───── DATASET CONTENT

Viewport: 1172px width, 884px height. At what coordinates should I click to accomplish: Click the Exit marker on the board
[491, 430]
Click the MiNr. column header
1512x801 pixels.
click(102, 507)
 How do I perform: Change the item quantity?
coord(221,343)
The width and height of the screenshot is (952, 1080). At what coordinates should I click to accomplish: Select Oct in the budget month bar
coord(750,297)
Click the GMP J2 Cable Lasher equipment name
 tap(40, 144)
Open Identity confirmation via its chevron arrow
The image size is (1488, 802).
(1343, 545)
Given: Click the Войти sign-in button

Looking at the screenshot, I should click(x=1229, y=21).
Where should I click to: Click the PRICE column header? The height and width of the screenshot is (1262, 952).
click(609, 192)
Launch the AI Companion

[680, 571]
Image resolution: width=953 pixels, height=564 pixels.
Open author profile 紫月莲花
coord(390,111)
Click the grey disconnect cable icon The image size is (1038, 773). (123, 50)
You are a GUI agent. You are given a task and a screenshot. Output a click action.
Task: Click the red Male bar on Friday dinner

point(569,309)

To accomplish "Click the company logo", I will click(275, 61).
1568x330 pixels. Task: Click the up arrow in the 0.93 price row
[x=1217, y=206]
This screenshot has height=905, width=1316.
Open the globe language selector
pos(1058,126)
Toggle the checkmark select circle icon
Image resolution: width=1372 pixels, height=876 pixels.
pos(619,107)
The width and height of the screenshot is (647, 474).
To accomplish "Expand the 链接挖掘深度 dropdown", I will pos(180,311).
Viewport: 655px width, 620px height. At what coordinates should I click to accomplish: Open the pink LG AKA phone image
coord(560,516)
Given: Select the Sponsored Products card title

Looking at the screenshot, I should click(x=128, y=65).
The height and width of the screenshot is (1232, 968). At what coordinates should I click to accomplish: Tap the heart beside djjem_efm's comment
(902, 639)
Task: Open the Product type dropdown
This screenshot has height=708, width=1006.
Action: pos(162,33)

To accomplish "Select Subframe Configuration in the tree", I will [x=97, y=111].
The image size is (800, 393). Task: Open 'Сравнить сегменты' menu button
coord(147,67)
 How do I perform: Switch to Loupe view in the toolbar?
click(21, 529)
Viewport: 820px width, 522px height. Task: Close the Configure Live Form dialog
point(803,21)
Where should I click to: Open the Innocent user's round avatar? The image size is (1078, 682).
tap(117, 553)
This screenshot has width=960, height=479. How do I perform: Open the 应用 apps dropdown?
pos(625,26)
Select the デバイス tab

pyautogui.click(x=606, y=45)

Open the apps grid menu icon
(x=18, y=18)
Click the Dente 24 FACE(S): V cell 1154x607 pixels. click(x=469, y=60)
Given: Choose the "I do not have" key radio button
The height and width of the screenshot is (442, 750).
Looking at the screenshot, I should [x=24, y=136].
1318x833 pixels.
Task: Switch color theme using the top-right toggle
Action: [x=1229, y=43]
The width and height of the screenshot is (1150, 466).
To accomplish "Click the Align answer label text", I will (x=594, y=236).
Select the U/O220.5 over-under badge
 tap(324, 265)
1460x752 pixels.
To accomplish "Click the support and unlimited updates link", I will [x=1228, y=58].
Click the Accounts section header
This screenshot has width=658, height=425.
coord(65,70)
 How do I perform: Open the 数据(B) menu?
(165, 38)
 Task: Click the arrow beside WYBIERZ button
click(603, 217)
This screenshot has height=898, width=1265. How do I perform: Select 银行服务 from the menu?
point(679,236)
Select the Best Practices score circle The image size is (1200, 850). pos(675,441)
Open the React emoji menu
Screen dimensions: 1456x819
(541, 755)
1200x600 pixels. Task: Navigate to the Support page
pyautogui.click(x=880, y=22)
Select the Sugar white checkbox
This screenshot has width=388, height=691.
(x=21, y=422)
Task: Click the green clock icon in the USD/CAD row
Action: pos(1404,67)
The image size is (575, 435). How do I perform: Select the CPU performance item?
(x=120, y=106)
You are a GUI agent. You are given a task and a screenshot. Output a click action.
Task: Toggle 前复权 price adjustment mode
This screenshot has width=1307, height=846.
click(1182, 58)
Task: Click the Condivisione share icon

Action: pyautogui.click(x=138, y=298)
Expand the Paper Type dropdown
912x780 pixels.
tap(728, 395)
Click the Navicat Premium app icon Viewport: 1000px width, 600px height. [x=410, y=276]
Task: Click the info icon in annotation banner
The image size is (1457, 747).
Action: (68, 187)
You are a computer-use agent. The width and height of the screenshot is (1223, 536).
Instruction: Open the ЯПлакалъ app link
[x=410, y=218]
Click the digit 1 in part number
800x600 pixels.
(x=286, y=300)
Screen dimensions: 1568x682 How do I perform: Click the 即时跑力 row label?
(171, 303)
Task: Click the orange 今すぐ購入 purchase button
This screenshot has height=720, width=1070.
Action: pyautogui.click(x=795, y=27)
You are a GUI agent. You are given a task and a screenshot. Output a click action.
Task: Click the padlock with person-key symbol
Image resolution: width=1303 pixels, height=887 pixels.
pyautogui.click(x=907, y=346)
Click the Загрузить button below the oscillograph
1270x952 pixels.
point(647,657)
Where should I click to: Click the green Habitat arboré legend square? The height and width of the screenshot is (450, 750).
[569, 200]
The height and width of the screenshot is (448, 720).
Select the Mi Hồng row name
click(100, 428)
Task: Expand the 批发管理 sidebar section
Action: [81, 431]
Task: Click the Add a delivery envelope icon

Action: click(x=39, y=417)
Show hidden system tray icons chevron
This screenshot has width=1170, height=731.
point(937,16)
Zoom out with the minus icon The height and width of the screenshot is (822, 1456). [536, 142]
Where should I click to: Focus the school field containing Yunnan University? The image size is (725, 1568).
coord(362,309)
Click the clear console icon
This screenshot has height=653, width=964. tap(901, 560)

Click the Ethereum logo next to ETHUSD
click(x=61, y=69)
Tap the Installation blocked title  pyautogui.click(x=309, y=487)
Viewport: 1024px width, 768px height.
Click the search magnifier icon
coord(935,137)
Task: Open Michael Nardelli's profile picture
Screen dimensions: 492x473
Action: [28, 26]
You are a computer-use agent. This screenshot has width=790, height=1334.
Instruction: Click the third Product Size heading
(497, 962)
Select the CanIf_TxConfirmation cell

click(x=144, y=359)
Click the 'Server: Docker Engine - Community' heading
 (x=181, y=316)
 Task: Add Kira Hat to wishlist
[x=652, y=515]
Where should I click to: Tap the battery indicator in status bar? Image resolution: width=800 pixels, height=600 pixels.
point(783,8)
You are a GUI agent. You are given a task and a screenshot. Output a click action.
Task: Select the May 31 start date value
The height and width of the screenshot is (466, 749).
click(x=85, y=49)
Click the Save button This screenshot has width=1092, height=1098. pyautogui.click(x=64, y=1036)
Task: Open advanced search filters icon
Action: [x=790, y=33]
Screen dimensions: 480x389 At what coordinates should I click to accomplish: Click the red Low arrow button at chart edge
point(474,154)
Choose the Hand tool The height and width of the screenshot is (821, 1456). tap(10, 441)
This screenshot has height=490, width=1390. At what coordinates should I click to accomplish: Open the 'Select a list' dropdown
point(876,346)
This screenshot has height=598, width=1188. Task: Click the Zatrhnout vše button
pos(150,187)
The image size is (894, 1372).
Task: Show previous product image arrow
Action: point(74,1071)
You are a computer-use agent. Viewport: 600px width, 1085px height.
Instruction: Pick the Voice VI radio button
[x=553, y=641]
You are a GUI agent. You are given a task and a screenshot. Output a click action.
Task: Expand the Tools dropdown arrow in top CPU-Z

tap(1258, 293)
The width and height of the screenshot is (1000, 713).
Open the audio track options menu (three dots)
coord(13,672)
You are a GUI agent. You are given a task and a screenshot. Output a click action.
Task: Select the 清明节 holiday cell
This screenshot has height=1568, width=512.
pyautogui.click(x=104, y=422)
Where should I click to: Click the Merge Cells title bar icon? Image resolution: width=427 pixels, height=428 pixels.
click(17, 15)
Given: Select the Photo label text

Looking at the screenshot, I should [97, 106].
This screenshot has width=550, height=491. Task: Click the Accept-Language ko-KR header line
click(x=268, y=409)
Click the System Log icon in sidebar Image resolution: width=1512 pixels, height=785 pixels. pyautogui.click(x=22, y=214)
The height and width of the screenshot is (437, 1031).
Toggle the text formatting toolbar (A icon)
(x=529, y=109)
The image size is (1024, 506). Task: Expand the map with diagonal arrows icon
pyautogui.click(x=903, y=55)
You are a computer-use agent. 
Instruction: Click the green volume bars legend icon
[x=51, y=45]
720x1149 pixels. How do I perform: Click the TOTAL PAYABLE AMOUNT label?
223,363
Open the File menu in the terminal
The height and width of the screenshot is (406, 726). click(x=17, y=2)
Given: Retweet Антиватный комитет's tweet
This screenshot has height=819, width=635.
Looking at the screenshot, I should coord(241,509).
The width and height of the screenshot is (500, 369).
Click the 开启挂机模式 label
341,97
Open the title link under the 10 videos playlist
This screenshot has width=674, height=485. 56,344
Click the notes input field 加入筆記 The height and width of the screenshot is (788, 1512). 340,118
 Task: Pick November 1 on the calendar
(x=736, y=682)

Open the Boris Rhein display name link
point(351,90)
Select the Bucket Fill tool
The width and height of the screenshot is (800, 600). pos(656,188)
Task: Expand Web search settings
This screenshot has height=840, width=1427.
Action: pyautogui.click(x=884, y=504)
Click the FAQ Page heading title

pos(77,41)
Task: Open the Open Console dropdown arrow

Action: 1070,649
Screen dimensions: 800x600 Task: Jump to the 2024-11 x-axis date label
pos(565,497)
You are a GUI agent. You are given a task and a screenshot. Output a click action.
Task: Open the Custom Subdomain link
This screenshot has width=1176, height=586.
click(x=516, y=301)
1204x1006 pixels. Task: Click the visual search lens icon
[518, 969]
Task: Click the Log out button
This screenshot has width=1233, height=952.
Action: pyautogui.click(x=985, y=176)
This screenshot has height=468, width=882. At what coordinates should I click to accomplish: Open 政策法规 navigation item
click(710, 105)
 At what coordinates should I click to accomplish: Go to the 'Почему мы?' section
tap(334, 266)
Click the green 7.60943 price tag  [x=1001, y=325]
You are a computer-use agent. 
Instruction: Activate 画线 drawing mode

──────────

- **TASK PROMPT**: Please copy, exactly and with nothing else, the lines above beginning at the line that has "Open the title" and ending with the line that has "Task: Expand Web search settings".

- **YOUR SOLUTION**:
Open the title link under the 10 videos playlist
This screenshot has width=674, height=485. 56,344
Click the notes input field 加入筆記 The height and width of the screenshot is (788, 1512). 340,118
 Task: Pick November 1 on the calendar
(x=736, y=682)

Open the Boris Rhein display name link
point(351,90)
Select the Bucket Fill tool
The width and height of the screenshot is (800, 600). pos(656,188)
Task: Expand Web search settings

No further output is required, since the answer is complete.